── Estratto del documento ──

Fonte: IlSudEst,it
di Marianna Sturba – 27 agosto 2018
Abbiamo creduto che l’incendio della fabbrica Triangle, avvenuto a New York il 25 marzo 1911, che causò la morte di 146 operai, ci avesse spiegato qualcosa.
Pensavamo di aver imparato la lezione quando a Bollate, il 7 giugno 1918, morirono 59 operai della fabbrica di munizioni ‘Sutter&Thévenot’.
Per non parlare di quanto ci fece arrabbiare e riflettere il disastro di Marcinelle che l’8 agosto 1956, nella miniera di carbone del Bois du Cazier, condannó a morte 262 lavoratori, di cui 136 italiani.
Negli anni il numero di morti bianche, o omicidi del lavoro, come si inizió a chiamarli negli anni ’70 per rimarcare le responsabilità dei sistemi di produzione delle economie industrializzate a causa della scarsa attenzione che si era spesso posta nei confronti della sicurezza, è andato via via diminuendo non arrestando mai del tutto la propria incidenza statisticamente pesante.
Negli ultimi anni tra gli stati membri, i tassi di incidenza più bassi sono stati registrati nei Paesi Bassi (0,8 per 100.000 lavoratori), Svezia (1,2), Germania (1,3), Danimarca (1,4), Cipro (1,5) e Regno Unito (1,6), mentre i più alti si sono avuti in Romania (7,5), Portogallo (4,6), Lussemburgo (4,4), Bulgaria e Lituania (4,3 ciascuno). L’Italia, oggi, si trova a metà strada rispetto agli altri Stati membri superando comunque la media Ue: oltre 3 morti ogni 100.000 lavoratori.
In questo 2018 il maggior numero di morti bianche si è avuto nel Nord Italia, in particolare in Lombardia (61), Veneto (48) e Piemonte (39). L’Inail rileva inoltre un aumento degli incidenti che hanno coinvolto lavoratori stranieri: dai 50 del 2017 si è passati a 65 nella prima parte del 2018. Per ora siamo già a 469 morti totali. In queste rilevazioni non si tiene conto di tutti gli incidenti che avvengono nelle zone “grigie” della manovalanza clandestina che sfuggono a classifiche e controlli, e che aumenterebbero in modo esponenziale i numeri di questa strage.
Solo negli ultimi giorni: un portuale schiacciato da un carrello elevatore a Marina di Carrara, un elettricista folgorato nell’Aretino, un operaio caduto da un tetto nel Frusinate e uno investito dallo scoppio di un tubo in una stazione in provincia di Vibo Valentia.
Di chi è la colpa?
La Cgil di Massa afferma: “Mancano le norme di sicurezza”, ma non si può credere che il problema risieda nell’assenza di norme, anzi le normative Italiane sono specifiche per ogni settore e ben articolate.
Il problema vero risiede nei costi della sicurezza.

───
── Materiale fornito ──

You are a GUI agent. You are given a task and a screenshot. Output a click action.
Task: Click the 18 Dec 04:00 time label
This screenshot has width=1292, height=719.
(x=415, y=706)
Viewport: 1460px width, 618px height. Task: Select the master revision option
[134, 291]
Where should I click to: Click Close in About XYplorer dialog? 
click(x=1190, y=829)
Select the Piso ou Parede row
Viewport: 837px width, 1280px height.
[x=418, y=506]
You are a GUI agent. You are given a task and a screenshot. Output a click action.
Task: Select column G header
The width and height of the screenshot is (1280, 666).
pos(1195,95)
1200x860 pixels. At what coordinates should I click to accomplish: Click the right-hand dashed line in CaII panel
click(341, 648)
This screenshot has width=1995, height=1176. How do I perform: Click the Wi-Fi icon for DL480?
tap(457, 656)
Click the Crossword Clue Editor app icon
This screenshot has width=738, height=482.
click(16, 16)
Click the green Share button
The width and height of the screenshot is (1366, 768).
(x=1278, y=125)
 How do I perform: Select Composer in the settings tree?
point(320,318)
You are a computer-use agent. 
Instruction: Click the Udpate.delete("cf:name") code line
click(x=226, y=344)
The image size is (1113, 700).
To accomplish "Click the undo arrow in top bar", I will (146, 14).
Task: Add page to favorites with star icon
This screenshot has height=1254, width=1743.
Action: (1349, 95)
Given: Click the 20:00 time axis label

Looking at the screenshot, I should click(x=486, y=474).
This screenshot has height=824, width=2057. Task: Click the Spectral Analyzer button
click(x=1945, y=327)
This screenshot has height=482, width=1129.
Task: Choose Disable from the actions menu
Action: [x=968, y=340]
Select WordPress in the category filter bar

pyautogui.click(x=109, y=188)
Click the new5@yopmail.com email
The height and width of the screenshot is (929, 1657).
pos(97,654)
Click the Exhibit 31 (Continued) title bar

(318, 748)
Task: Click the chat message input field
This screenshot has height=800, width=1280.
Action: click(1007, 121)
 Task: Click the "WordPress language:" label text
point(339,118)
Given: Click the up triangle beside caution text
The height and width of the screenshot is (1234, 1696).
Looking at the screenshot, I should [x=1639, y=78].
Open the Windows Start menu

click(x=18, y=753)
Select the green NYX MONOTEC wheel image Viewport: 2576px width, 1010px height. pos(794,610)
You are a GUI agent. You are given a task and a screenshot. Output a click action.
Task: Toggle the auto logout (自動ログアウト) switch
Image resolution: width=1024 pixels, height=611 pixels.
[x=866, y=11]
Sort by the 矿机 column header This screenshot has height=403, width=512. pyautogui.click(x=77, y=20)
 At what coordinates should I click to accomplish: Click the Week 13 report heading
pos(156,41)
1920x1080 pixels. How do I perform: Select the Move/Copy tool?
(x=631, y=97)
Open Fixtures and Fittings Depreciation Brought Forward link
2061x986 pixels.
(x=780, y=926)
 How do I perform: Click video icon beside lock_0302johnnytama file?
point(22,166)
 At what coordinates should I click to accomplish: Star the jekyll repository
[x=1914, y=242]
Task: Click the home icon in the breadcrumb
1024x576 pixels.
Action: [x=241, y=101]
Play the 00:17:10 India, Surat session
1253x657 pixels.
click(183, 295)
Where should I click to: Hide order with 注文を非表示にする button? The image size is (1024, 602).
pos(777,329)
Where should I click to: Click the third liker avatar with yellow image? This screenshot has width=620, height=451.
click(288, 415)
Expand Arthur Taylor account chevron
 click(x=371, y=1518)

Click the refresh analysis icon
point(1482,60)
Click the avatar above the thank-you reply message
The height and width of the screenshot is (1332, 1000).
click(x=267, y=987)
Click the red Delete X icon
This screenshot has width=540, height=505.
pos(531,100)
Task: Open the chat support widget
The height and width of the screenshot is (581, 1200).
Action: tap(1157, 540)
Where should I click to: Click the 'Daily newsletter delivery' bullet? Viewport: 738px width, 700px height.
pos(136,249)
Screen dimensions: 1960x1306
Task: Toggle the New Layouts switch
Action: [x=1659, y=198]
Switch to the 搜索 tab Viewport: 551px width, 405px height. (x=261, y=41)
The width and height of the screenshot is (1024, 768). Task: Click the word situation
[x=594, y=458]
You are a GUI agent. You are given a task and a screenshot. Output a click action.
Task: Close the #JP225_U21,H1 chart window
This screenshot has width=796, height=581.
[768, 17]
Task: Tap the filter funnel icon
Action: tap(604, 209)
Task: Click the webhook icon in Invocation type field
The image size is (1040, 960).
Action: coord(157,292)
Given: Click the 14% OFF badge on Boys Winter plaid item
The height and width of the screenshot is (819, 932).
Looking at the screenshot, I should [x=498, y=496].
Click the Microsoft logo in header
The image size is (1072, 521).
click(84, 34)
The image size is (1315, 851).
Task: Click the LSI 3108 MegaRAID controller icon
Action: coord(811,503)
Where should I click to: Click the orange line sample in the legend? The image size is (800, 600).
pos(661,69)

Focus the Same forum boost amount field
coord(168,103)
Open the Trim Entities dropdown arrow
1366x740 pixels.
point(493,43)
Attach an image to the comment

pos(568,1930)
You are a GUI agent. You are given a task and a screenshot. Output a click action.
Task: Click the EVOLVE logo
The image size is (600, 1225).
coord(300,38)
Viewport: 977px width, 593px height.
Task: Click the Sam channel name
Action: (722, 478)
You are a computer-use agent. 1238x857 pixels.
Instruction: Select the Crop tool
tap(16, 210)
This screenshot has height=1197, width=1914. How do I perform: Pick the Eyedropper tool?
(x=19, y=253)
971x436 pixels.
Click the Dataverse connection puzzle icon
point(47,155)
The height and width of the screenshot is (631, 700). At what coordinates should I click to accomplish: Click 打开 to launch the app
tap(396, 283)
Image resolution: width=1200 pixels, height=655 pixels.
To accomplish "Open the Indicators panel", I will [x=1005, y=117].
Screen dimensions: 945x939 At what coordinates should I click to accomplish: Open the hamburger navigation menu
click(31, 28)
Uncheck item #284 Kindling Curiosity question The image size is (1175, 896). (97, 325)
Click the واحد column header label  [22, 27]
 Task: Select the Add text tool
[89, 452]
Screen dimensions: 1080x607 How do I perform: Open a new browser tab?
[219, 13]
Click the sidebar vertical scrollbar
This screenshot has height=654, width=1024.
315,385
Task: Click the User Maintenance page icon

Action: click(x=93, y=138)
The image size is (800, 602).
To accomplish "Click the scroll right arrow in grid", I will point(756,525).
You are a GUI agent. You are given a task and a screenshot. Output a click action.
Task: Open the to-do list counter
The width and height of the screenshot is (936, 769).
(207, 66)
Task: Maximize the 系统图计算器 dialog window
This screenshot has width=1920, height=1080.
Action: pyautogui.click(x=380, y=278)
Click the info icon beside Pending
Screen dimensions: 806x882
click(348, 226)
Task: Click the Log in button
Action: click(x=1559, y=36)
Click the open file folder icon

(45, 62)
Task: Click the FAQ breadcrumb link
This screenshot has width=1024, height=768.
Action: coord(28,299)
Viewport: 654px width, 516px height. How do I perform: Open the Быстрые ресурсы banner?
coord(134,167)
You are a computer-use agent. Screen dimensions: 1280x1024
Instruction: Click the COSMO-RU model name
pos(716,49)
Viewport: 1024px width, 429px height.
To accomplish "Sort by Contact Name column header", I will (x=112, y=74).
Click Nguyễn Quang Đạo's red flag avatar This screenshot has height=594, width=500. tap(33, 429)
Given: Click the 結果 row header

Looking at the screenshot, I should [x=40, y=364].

───

Serie di compiti:
- a) Rispondi a queste domande basandoti sull'articolo sulle morti bianche:
(i) In quale miniera avvenne il disastro di Marcinelle?
(ii) Quale Stato membro ha registrato il tasso di incidenza più alto?
(iii) Quanti incidenti con lavoratori stranieri si sono avuti nella prima parte del 2018?
- b) Elenca tutti gli Stati membri che, secondo l'articolo sulle morti bianche, hanno registrato i tassi di incidenza più bassi, ciascuno con il proprio valore.
- c) Per favore, prosegui l'articolo sulle morti bianche a partire dall'ultima frase riportata.
L'elenco non ha alcun legame con l'articolo sulle morti bianche.

Risultati dei compiti:
- a)
(i) Nella miniera di carbone del Bois du Cazier.
(ii) La Romania, con 7,5 morti per 100.000 lavoratori.
(iii) 65.

- b)
- Paesi Bassi (0,8)
- Svezia (1,2)
- Germania (1,3)
- Danimarca (1,4)
- Cipro (1,5)
- Regno Unito (1,6)

- c)
Perché la sicurezza costa, la valutazione dei rischi costa, il materiale per tutelare i lavoratori costa. Per capire quanti e quali rischi vi siano e come si possa abbassare la possibilità di incidente, fino ad avvicinarsi il più possibile all’ “incidenza zero”, occorre tempo e professionalità e queste due voci, costano.
Un operaio legato per non precipitare da un tetto, lavora più lentamente, e il tempo è denaro.
Rispettare delle prassi che mettono in sicurezza il lavoratore, implica tempo, e il tempo è denaro.
In una società veloce, in un mercato affamato, tempi e costi decretando la vita o la morte di una ditta. E spesso la vita o la morte del lavoratore non sono fra le voci di spesa.
A morire di più sono i lavoratori precari, quelli assunti a tempo o quelli assunti da poco tempo.
Perché il lavoro è diventato precario e sui precari non si fa formazione. Perché anche quando si fa, la formazione troppo spesso resta sulla carta e corsi veri non ci sono. Perché le aziende, dopo anni di crisi e di stasi, hanno ricominciato a produrre su macchine e impianti vecchi non ammodernare e non hanno soldi da investire nella sicurezza. Mentre si annuncia l’era dei robot pronti a soppiantare gli operai, si continua a morire in fabbrica.
Anche i controlli sono insufficienti: gli ispettori sono pochi e la probabilità per un’impresa di essere controllata è infinitesimale.
Infine si continua a morire perché, se qualcuno si fa male o muore, difficilmente qualcun altro paga, i colpevoli non saltano mai fuori.
Ricordate ad esempio il caso di Matteo Armellini, trent’anni, muore sul colpo schiacciato su di un palco. Doveva montare le luci per illuminare il concerto di Laura Pausini a Reggio Calabria. Era il 5 marzo del 2012. Il processo va per le lunghe, cambia il giudice, cambiano i Pm. Risultato: dopo sei anni, ancora non si sa di chi sia la responsabilità per quel palco non in regola. La colpa della difficoltà di attribuzione risiede, negli appalti e subappalti che rendono difficile ogni chiarezza.
Quando si leggono questi dati bisogna aprire una riflessione anche sul cosiddetto “fattore umano” che può determinare l’infortunio o la morte del lavoratore, a causa di cattiva informazione, formazione o comunicazione. E come si controlla il fattore umano? Investendo nella formazione, competenza, professionalità, e nella formalizzazione di corrette procedure. Ma anche questo ha un costo.
Infine anche quando il lavoratore è messo in condizione di lavorare in sicurezza, anche quando ha tutto quanto ha bisogno a sua disposizione, muore o subisce infortuni gravi, perché la “legge di mercato” della velocità fa compiere leggerezze all’operatore che, per negligenza non si attiene alle norme. Anche in questo caso la professionalità è il fattore determinante che permette al lavoratore di rimettere al centro le procedure.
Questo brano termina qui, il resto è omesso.